→ **PROMPT A**:
Answer these questions from the dark glasses passage below, each on its own line:
(i) What does the first writer name as the deciding factor?
(ii) What vision does the writer of item 25 have in the right eye with a contact lens?
(iii) Why does the writer of item 25 almost always wear dark glasses outside?
→ **PROMPT B**:
For each statement below, say yes or no according to the dark glasses passage, and quote the words that decide it:
(i) The first writer holds that every blind person should wear dark glasses.
(ii) The writer of item 25 has a left eye that is almost closed.
(iii) The writer of item 25 would gain usable vision by covering the eyes with dark glasses.

--- DOCUMENT EXCERPT ---

Dark glasses have their place. Some people may not need them, because their facial features and eyes look pretty "normal:". But, in the case of, either a disfigured appearance or, as in my case, prosthetics, I believe it's better to wear them.
A blind person can be a "stereotypical blind person" with or without the dark glasses. It's all in the attitude and self-confidence. So, I believe attitude is the deciding factor.
Cindy Handel Willow Street, PA
**25. This is a difficult issue for me. My left eye is almost closed and I see very little out of it. My right eye has tunnel vision and with a contact lens, I have 20/200 vision. I'm cross-eyed as well. If I covered up my eyes with dark glasses, I'd avoid looking weird and disfigured, but would give up some usable vision. I almost always wear dark glasses outside, because glare makes me uncomfortable. I feel comfortable and less exposed to the world. When I put my glasses back in my purse, I know I have two narrow eyes that won't work together and can't really make eye contact with others.

--- GIVEN DATA ---

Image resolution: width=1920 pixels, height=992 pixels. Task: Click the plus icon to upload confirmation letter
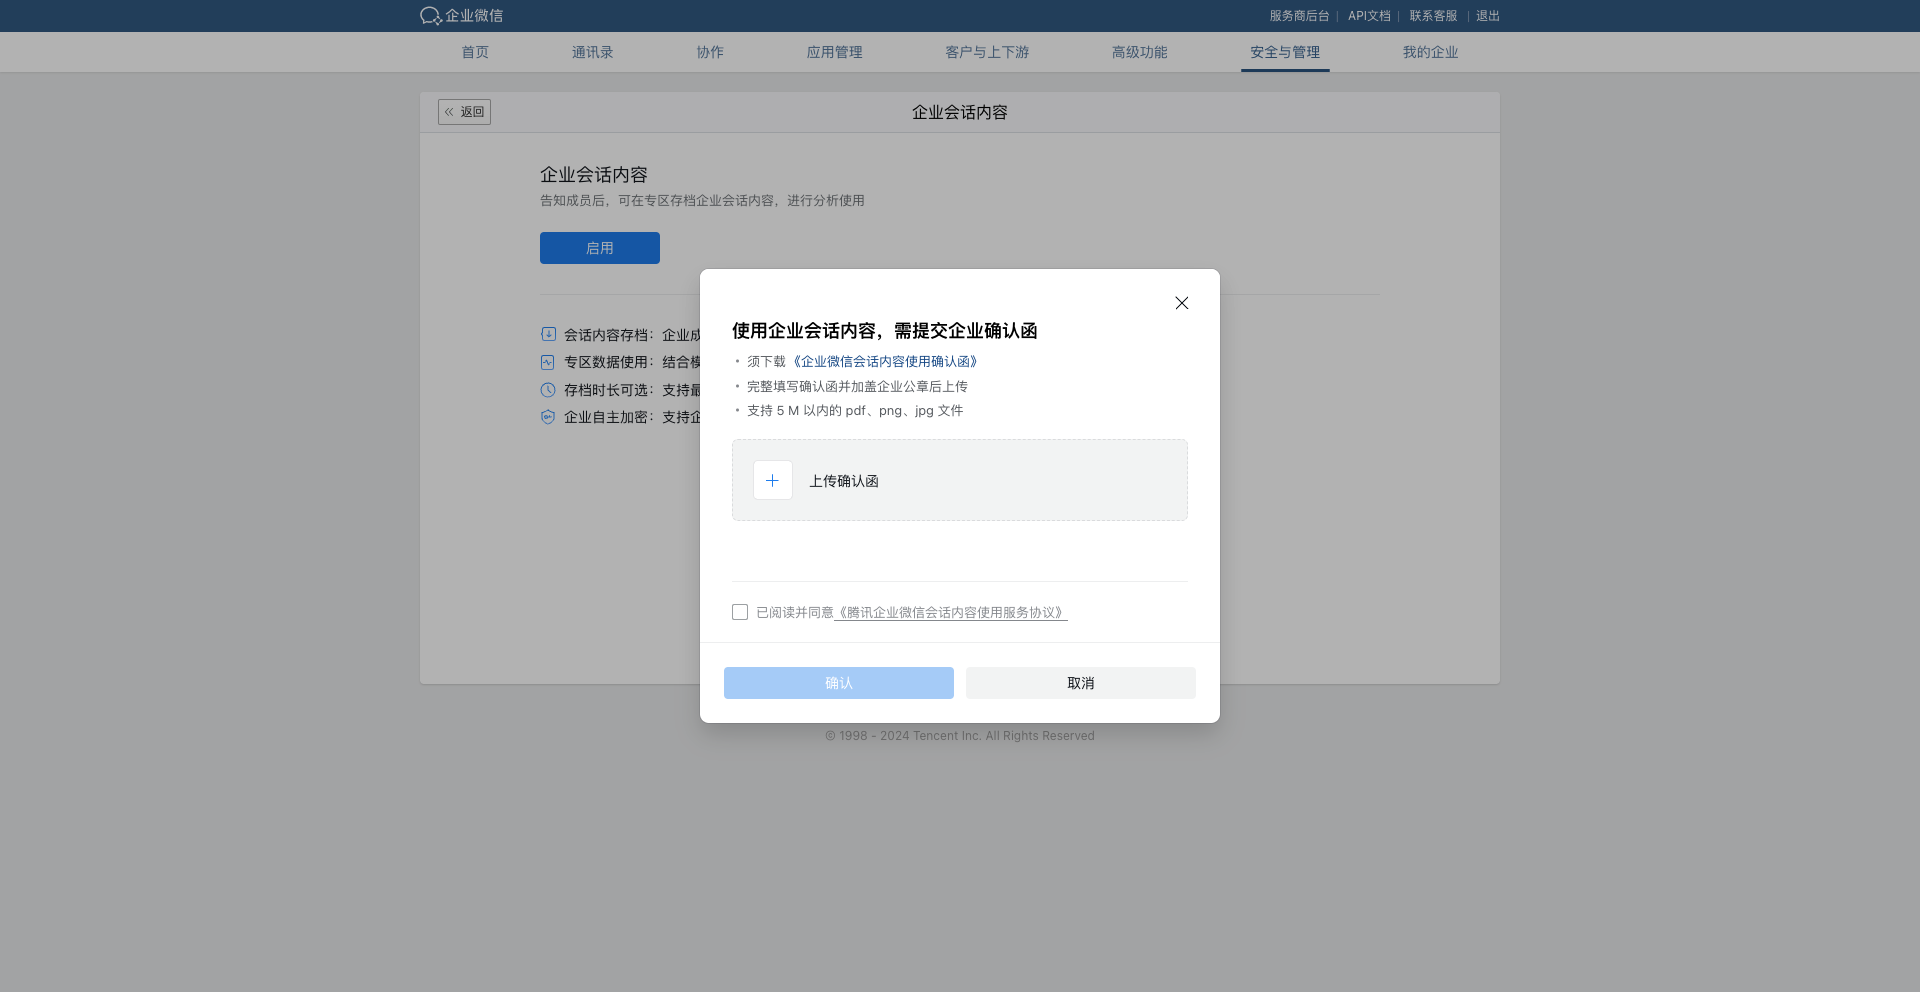coord(772,480)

---

→ **SOLUTION A**:
(i) Attitude.
(ii) 20/200 vision.
(iii) Glare makes that writer uncomfortable.

→ **SOLUTION B**:
(i) No: "Some people may not need them"
(ii) Yes: "My left eye is almost closed"
(iii) No: "but would give up some usable vision"